**Exercise brief**
Find every line in the records that contains the word "pixels" and copy each one out in full.

══════

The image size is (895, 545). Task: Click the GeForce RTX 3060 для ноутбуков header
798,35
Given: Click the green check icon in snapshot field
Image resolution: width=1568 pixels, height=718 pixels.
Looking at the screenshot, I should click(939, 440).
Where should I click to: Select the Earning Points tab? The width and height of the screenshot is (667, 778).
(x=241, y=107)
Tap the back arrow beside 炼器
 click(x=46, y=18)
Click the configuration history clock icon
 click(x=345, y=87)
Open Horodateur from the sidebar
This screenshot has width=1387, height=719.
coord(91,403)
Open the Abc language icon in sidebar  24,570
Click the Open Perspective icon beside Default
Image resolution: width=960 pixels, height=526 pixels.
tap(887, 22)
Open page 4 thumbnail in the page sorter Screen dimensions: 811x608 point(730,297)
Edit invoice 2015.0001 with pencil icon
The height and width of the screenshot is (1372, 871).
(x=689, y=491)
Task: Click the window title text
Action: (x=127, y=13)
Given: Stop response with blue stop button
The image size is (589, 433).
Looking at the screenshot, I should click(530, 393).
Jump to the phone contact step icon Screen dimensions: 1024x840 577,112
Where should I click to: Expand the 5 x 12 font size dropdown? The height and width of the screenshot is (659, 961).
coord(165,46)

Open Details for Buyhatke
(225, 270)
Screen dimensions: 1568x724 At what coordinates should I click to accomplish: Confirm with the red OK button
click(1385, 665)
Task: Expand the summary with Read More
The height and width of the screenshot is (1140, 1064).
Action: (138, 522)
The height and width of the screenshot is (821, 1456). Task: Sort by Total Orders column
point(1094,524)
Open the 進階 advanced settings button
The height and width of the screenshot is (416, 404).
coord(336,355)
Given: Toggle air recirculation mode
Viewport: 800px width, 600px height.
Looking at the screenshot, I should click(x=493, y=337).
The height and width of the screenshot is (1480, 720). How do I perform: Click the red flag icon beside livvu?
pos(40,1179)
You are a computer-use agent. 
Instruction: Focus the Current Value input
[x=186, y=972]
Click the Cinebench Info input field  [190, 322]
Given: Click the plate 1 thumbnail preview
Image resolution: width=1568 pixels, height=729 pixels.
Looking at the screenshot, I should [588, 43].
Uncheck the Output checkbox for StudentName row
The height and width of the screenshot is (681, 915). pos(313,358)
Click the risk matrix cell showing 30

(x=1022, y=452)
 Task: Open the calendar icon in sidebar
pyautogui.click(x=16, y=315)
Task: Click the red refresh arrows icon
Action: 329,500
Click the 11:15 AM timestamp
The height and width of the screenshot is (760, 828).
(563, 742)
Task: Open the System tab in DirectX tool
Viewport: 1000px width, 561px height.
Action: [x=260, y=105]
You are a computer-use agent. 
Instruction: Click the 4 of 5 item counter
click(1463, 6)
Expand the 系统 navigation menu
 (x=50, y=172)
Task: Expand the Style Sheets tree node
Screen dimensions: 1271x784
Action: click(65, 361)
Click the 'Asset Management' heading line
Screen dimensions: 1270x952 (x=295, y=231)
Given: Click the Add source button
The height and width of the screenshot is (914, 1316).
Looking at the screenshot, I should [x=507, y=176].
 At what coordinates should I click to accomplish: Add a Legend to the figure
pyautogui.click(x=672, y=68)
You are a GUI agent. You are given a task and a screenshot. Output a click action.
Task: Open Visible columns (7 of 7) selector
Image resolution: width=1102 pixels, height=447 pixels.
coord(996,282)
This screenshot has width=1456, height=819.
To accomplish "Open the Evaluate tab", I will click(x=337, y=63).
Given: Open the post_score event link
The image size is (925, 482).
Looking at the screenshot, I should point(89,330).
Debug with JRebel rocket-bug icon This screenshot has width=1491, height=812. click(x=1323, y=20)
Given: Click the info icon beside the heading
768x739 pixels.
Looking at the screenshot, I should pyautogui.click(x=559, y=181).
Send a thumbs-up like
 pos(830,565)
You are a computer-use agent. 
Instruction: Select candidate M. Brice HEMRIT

══════

**Solution**
Image resolution: width=1568 pixels, height=718 pixels.
Image resolution: width=960 pixels, height=526 pixels.
Image resolution: width=1568 pixels, height=729 pixels.
Image resolution: width=1102 pixels, height=447 pixels.
768x739 pixels.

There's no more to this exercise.